Bases: BaseGenerator

Registry name: tabsyn

TabSyn: a latent diffusion model for tabular data.

Trains a VAE to learn a latent representation of tabular data, then fits a diffusion model in that latent space.

Paper: “Mixed-type tabular data synthesis with score-based diffusion in latent space” by Zhang et al. (2023). Based on the paper’s original implementation: https://github.com/amazon-science/tabsyn/

Parameters:
  • target_column (str) – Name of the target column used for stratified validation splitting.

  • vae_lr (float) – Learning rate for VAE training. Default: 1e-3.
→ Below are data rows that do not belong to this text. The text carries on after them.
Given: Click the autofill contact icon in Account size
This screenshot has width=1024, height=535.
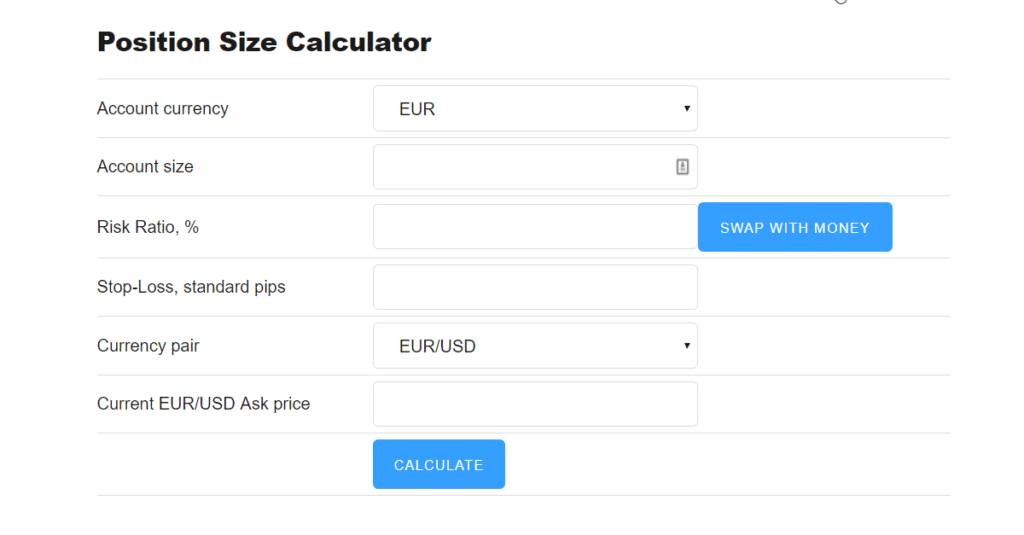Looking at the screenshot, I should (682, 167).
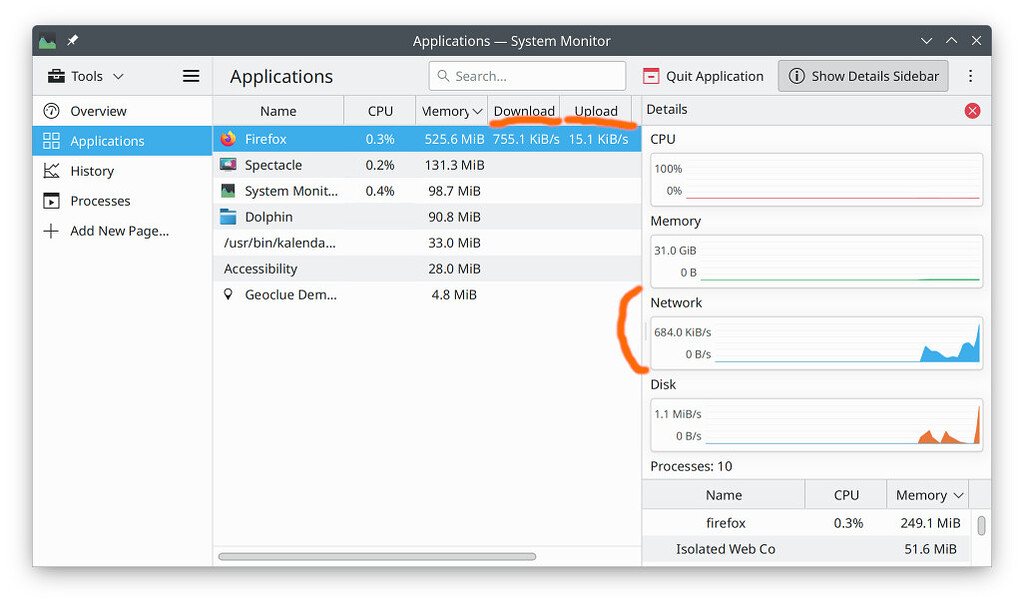Screen dimensions: 1024x605
Task: Click the System Monitor entry's icon in the list
Action: pos(226,190)
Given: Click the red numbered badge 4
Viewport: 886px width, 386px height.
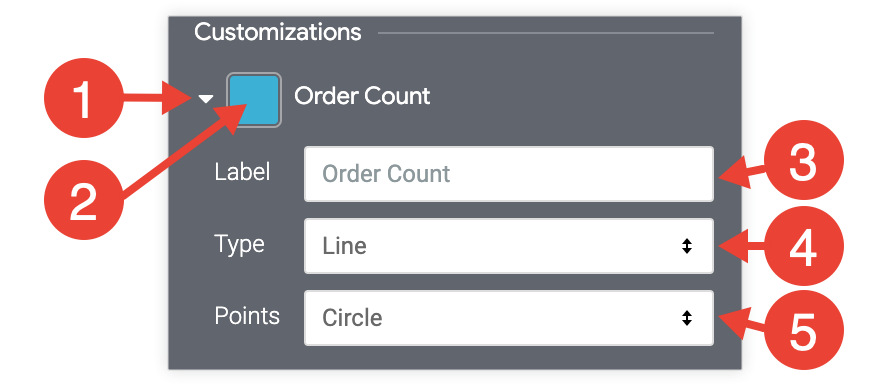Looking at the screenshot, I should coord(803,246).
  • vae_wd (float) – Weight decay used by the VAE optimizer. Default: 0.

  • vae_d_token (int) – Token embedding dimension used by the VAE. Default: 4.
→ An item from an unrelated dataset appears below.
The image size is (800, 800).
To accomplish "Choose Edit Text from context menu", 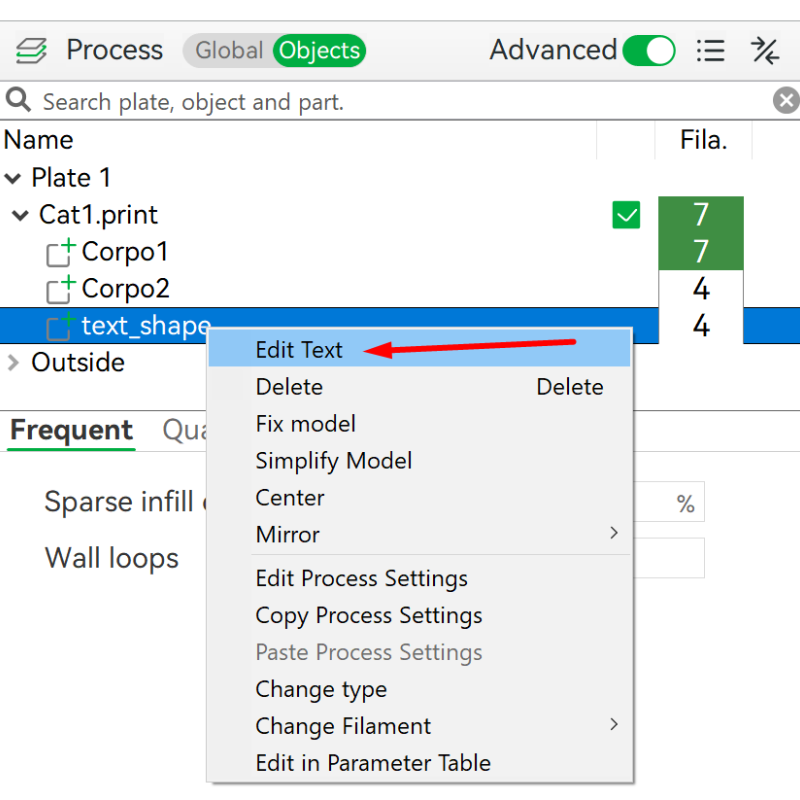I will pyautogui.click(x=299, y=350).
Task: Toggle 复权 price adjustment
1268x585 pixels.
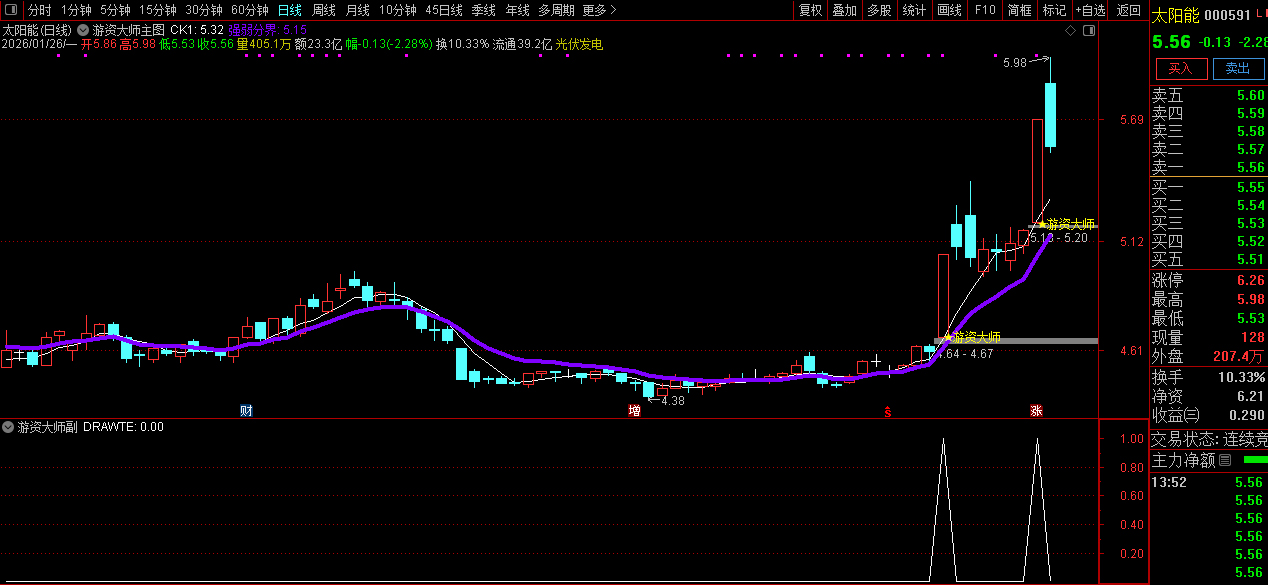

  • vae_n_head (int) – Number of attention heads in the VAE transformer blocks. Default: 1.

  • vae_factor (int) – Expansion factor used in VAE feed-forward layers. Default: 32.
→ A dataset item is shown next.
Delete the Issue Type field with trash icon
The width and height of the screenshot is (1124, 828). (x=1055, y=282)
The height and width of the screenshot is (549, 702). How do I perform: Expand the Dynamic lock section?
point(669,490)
  • vae_num_layers (int) – Number of VAE encoder/decoder layers. Default: 2.

  • vae_batch_size (int) – Batch size used to train the VAE. Default: 4096.

  • vae_num_epochs (int) – Maximum number of VAE epochs. Default: 4000.

  • vae_min_beta (float) – Minimum KL coefficient for VAE KL annealing. Default: 1e-5.

  • vae_max_beta (float) – Initial/maximum KL coefficient for VAE KL annealing. Default: 1e-2.

  • vae_lambda (float) – Multiplicative decay factor applied to beta when validation plateaus. Default: 0.7.

  • diffusion_batch_size (int) – Batch size used to train the latent diffusion model. Default: 4096.

  • diffusion_num_epochs (int) – Maximum number of diffusion training epochs. Default: 10001.

  • diffusion_dim_t (int) – Time embedding dimension used by the diffusion denoiser. Default: 1024.

  • diffusion_lr (float) – Learning rate for diffusion training. Default: 1e-3.

  • diffusion_wd (float) – Weight decay used by the diffusion optimizer. Default: 0.

  • diffusion_sampling_steps (int) – Number of reverse diffusion steps used for generation. Default: 50.

  • diffusion_patience (int) – Patience in diffusion training for early stopping. Default: 500.

  • num_workers (int) – Number of workers for PyTorch data loaders. Increase to speed up training - but may cause issues when locally training on Windows OS. Default: 0.

  • random_state (int) – Random seed for reproducibility. Default: 0.

Example

>>> import pandas as pd
>>> from synthyverse.generators import TabSynGenerator
>>>
>>> # Load data and define categorical columns
>>> X = pd.read_csv("data.csv")
>>> discrete_features = ["target", "category_col"]
>>>
>>> # Create generator (requires target column)
>>> generator = TabSynGenerator(
...     target_column="target",
...     vae_num_epochs=100,
...     diffusion_num_epochs=500,
...     random_state=42
... )
>>>
>>> # Fit and generate
>>> generator.fit(X, discrete_features)
>>> X_syn = generator.generate(1000)
fit(X, discrete_features, X_val=None)

Fit the generator to tabular data.

Parameters:
  • X (DataFrame) – Training data in the generator’s input space.

  • discrete_features (list) – Names of categorical/discrete columns in X.

  • X_val (Optional[DataFrame]) – Optional validation data in the same schema as X.

Returns:

The fitted generator.

generate(n)

Generate synthetic tabular data.

Parameters:

n (int) – Number of synthetic rows to generate.

Returns:

Synthetic data in the generator’s model space.

classmethod load(path)

Load a generator persisted with the default pickle layout.

save(path)

Persist the generator state with the default pickle layout.